C’est le séisme de la semaine dans le football de l’ombre, mais aux répercussions continentales. Le club marocain de l’Union Islamique d’Oujda (USMO) a pris une décision radicale : la résiliation immédiate du contrat de son joueur sénégalais, Idrissa Ndiaye.
Une « faute lourde » de communication ?
Tout est parti d’une prise de position jugée provocatrice par le club. Dans un contexte de tensions sportives entre le Sénégal et le Maroc suite à la décision de la CAF de réattribuer un trophée, Idrissa Ndiaye n’a pas gardé sa langue dans sa poche.
Le problème ? Il évoluait précisément dans le championnat marocain. En critiquant ouvertement une décision qui favorise le football marocain, le joueur s’est mis à dos son propre employeur. Pour la direction de l’USMO, la limite de la loyauté a été franchie.
Patriotisme ou suicide professionnel ?
Si la solidarité envers ses compatriotes (Koulibaly, Niakhaté) est naturelle, la situation d’Idrissa Ndiaye était bien plus délicate.
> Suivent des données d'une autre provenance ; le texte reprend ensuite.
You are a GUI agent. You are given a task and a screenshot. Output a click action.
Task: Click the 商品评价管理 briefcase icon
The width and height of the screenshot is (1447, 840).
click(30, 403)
Contrairement aux stars de la sélection A qui jouent en Europe ou en Arabie Saoudite, lui était un employé direct du système qu’il critiquait.
Deux lectures s’affrontent sur la toile :
Pour beaucoup, Ndiaye a sacrifié son job pour ses convictions et son amour du maillot national.Pour d’autres, c’est une communication « suicidaire ». Peut-on mordre la main qui nous nourrit, même au nom du football ?
Quel avenir pour Idrissa Ndiaye ?
Désormais libre de tout contrat, le joueur se retrouve au centre d’un immense buzz. Cette résiliation pourrait paradoxalement lui ouvrir les portes d’autres championnats où son « caractère » et son patriotisme seront vus comme une force.